(ots) - Die auf Wikileaks nun unverschlüsselt einsehbaren
US-Botschaftsdepeschen bringen den Parlamentarischen
Geschäftsführer der SPD-Bundestagsfraktion, Thomas Oppermann,
in Erklärungsnot. Wie das Hamburger Magazin stern in seiner neuen, am
Donnerstag erscheinenden Ausgabe berichtet, zeigen die US-Dokumente,
dass Oppermann den Guantánamo-Häftling Murat Kurnaz für
"sozusagen unschuldig" hielt, obwohl er öffentlich das Gegenteil
behauptete. Laut Botschaftsdepesche 06BERLIN3098 sagte Oppermann im
Oktober 2006 einem US-Diplomaten im vertraulichen Gespräch, dass
Kurnaz "irrtümlich festgenommen" worden sei.
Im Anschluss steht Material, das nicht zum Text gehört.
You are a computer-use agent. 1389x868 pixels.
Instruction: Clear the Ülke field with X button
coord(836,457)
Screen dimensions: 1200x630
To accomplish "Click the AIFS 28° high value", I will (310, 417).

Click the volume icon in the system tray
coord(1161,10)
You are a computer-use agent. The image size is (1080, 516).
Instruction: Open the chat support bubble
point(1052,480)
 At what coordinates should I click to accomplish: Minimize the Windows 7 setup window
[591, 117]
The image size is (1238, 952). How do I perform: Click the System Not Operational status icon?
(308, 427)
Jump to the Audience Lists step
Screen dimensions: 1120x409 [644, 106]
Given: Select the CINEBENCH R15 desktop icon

Diese Einschätzung steht im krassen Widerspruch zu Oppermanns
Aussagen im BND-Untersuchungsausschuss 2007. Oppermann verteidigte
seinerzeit den damaligen Außenminister Frank-Walter Steinmeier, dem
vorgeworfen wurde, dass er als Kanzleramtschef 2002 das Angebot der
US-Regierung ausgeschlagen habe, den Bremer Murat Kurnaz aus der Haft
in Guantánamo zu holen und zurück nach Deutschland zu bringen.
Oppermann sagte über Kurnaz im Untersuchungsausschuss: "Er wollte
mit den Taliban kämpfen, woran er durch seine Festnahme gehindert
worden ist." Ferner behauptete Oppermann, Kurnaz habe in Verbindung
mit der Hamburger Terrorzelle gestanden. Mittlerweile gilt seine
Unschuld als bewiesen. Konfrontiert mit diesem Widerspruch zwischen
seinen Aussagen in der Öffentlichkeit und im kleinen Diplomatenkreis
sagte Oppermann dem stern: "Kurnaz' Haft in Guantánamo war Unrecht.
Das habe ich stets kritisiert und nie etwas anders behauptet."